In the copy you make, include no pictures, and transcribe every record exactly.

* * * *

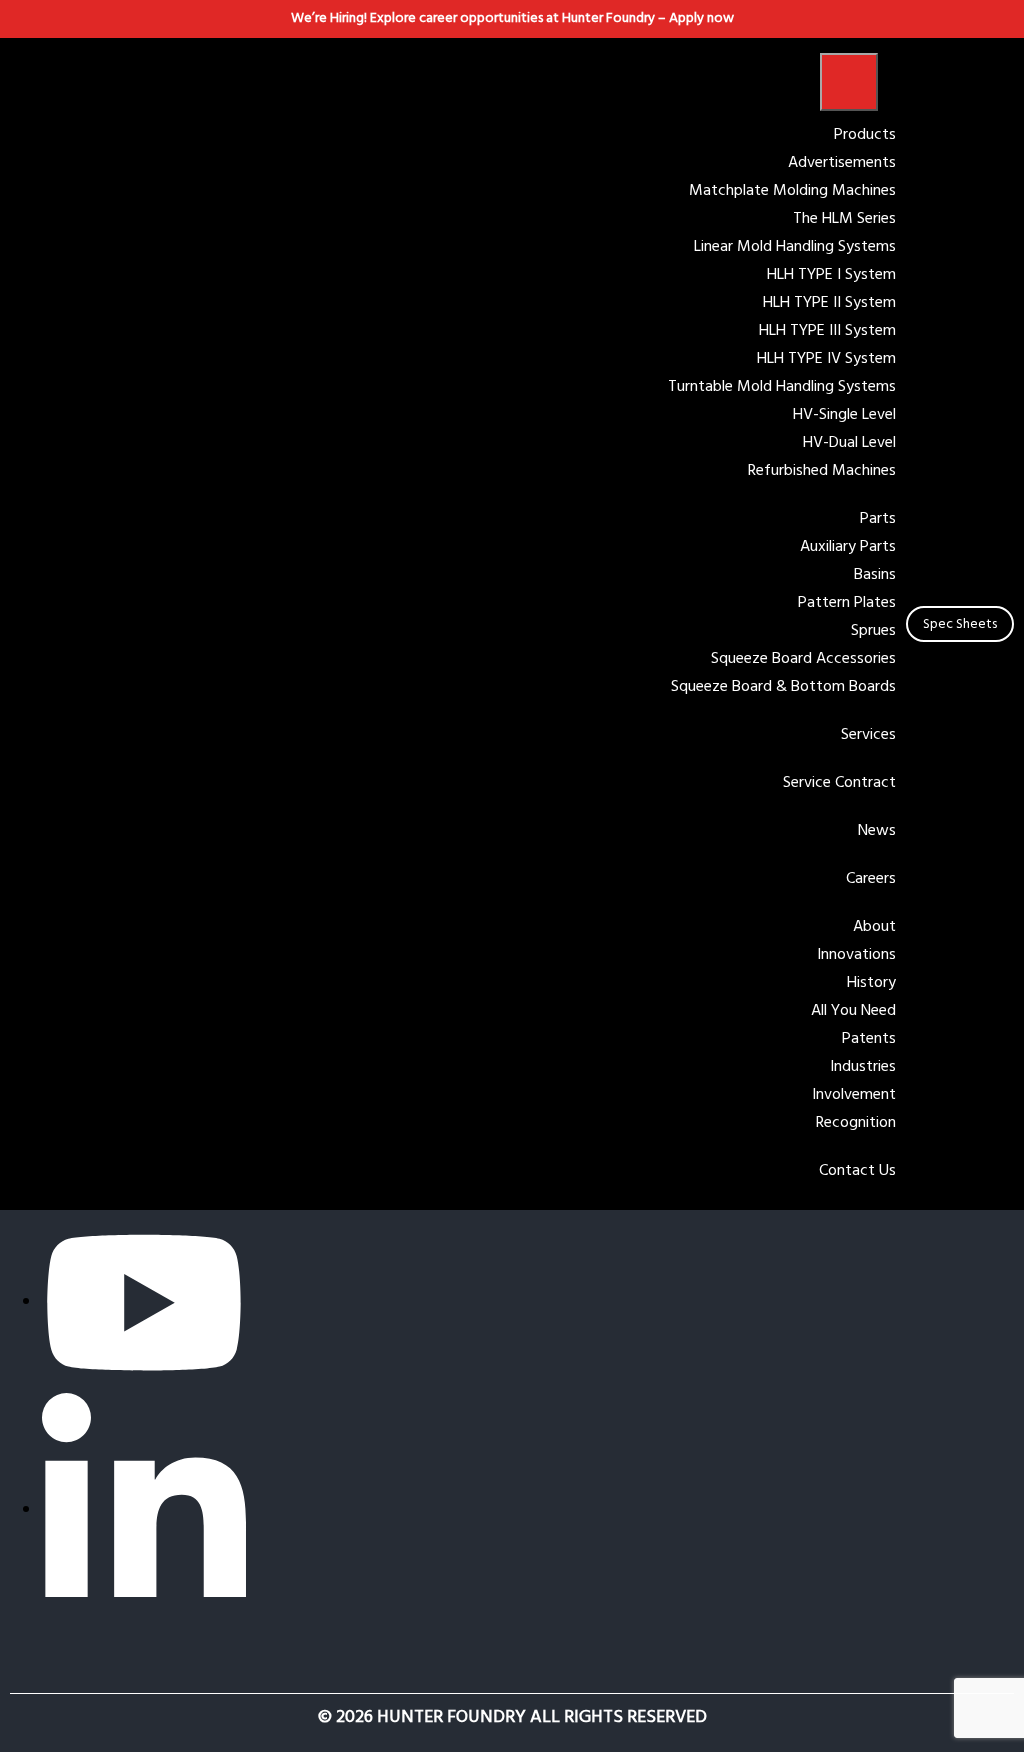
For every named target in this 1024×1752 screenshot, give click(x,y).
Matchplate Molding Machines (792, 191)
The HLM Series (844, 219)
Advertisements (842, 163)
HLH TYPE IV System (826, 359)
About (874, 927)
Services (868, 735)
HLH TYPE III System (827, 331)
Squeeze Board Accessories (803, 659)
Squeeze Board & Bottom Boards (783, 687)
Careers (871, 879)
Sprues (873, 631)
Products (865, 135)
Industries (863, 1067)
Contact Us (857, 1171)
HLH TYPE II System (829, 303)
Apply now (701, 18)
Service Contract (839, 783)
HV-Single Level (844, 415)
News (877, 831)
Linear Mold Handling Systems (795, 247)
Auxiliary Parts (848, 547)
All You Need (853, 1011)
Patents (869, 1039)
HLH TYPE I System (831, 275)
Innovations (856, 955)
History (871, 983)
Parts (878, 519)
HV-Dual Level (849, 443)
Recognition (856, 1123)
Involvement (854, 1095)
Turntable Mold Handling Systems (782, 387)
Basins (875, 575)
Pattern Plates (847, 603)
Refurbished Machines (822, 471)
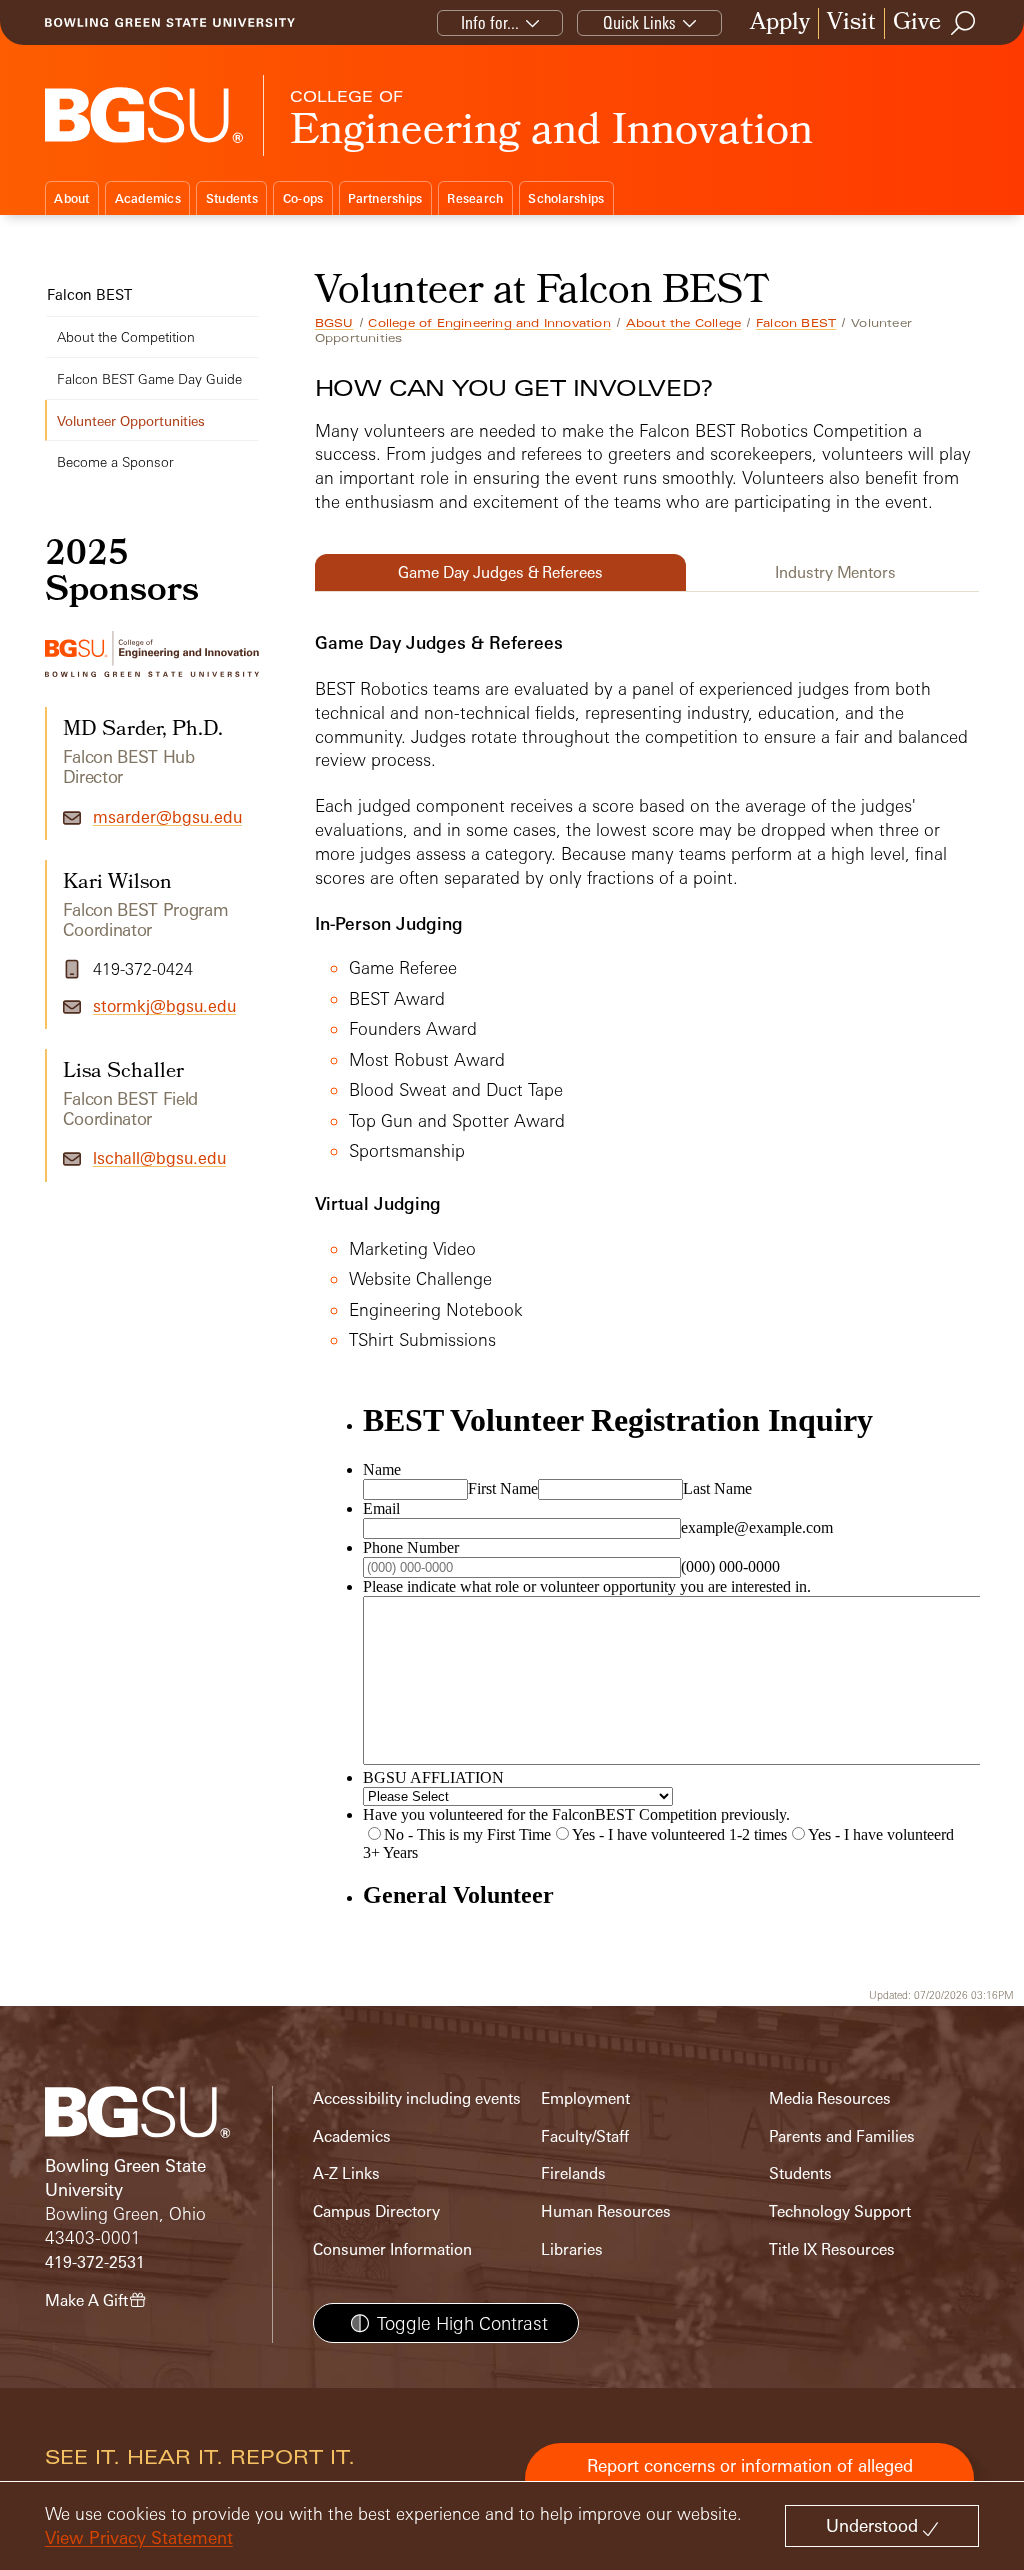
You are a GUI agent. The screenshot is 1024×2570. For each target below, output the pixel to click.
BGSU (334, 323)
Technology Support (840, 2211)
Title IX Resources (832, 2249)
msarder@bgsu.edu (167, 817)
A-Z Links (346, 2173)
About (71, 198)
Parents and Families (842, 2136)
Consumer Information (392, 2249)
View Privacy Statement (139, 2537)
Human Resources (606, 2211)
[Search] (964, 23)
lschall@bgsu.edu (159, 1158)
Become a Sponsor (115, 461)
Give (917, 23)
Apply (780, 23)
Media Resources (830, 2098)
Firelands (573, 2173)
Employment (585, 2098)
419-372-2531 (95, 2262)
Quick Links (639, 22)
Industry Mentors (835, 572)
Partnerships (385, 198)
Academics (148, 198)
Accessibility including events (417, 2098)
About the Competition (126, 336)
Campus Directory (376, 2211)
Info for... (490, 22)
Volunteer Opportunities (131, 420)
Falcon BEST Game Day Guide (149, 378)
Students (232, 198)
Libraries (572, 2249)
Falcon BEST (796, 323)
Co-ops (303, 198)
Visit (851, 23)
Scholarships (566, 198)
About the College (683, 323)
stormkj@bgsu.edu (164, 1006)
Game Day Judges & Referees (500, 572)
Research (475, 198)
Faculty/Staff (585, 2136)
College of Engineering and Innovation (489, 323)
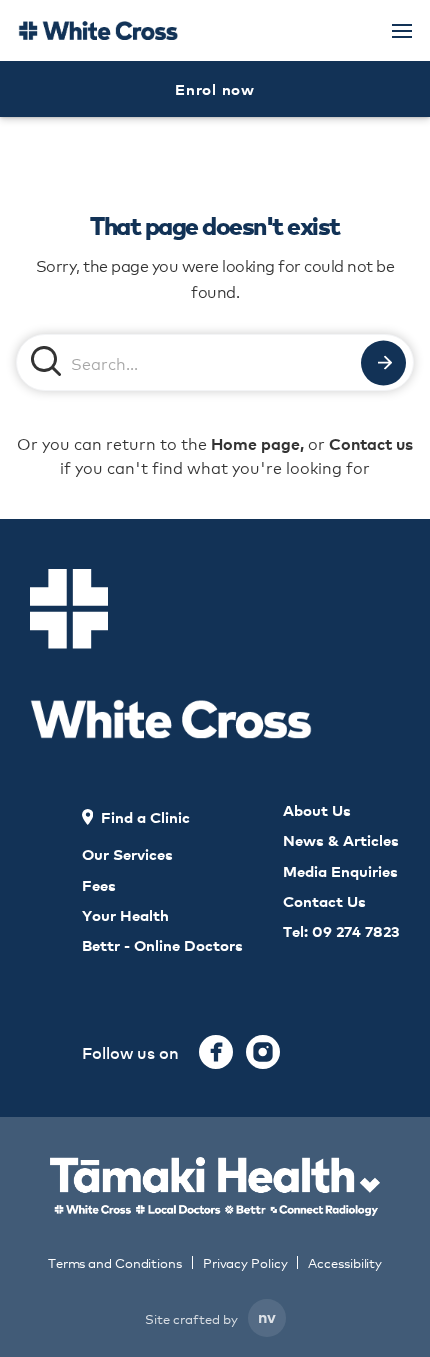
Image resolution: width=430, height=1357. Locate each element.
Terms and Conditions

* * * *

• Worked solution
For every named target in this 1024×1752 screenshot, give click(x,y).
Matchplate Molding Machines (792, 191)
The HLM Series (844, 219)
Advertisements (842, 163)
HLH TYPE IV System (826, 359)
About (874, 927)
Services (868, 735)
HLH TYPE III System (827, 331)
Squeeze Board Accessories (803, 659)
Squeeze Board & Bottom Boards (783, 687)
Careers (871, 879)
Sprues (873, 631)
Products (865, 135)
Industries (863, 1067)
Contact Us (857, 1171)
HLH TYPE II System (829, 303)
Apply now (701, 18)
Service Contract (839, 783)
HV-Single Level (844, 415)
News (877, 831)
Linear Mold Handling Systems (795, 247)
Auxiliary Parts (848, 547)
All You Need (853, 1011)
Patents (869, 1039)
HLH TYPE I System (831, 275)
Innovations (856, 955)
History (871, 983)
Parts (878, 519)
HV-Dual Level (849, 443)
Recognition (856, 1123)
Involvement (854, 1095)
Turntable Mold Handling Systems (782, 387)
Basins (875, 575)
Pattern Plates (847, 603)
Refurbished Machines (822, 471)
You are a GUI agent. The screenshot is 1024×2570. For each target below, output the pixel to click.
BGSU (334, 323)
Technology Support (840, 2211)
Title IX Resources (832, 2249)
msarder@bgsu.edu (167, 817)
A-Z Links (346, 2173)
About (71, 198)
Parents and Families (842, 2136)
Consumer Information (392, 2249)
View Privacy Statement (139, 2537)
Human Resources (606, 2211)
[Search] (964, 23)
lschall@bgsu.edu (159, 1158)
Become a Sponsor (115, 461)
Give (917, 23)
Apply (780, 23)
Media Resources (830, 2098)
Firelands (573, 2173)
Employment (585, 2098)
419-372-2531 (95, 2262)
Quick Links (639, 22)
Industry Mentors (835, 572)
Partnerships (385, 198)
Academics (148, 198)
Accessibility including events (417, 2098)
About the Competition (126, 336)
Campus Directory (376, 2211)
Info for... (490, 22)
Volunteer Opportunities (131, 420)
Falcon BEST Game Day Guide (149, 378)
Students (232, 198)
Libraries (572, 2249)
Falcon BEST (796, 323)
Co-ops (303, 198)
Visit (851, 23)
Scholarships (566, 198)
About the College (683, 323)
stormkj@bgsu.edu (164, 1006)
Game Day Judges & Referees (500, 572)
Research (475, 198)
Faculty/Staff (585, 2136)
College of Engineering and Innovation (489, 323)
Image resolution: width=430, height=1357. Locate each element.
Terms and Conditions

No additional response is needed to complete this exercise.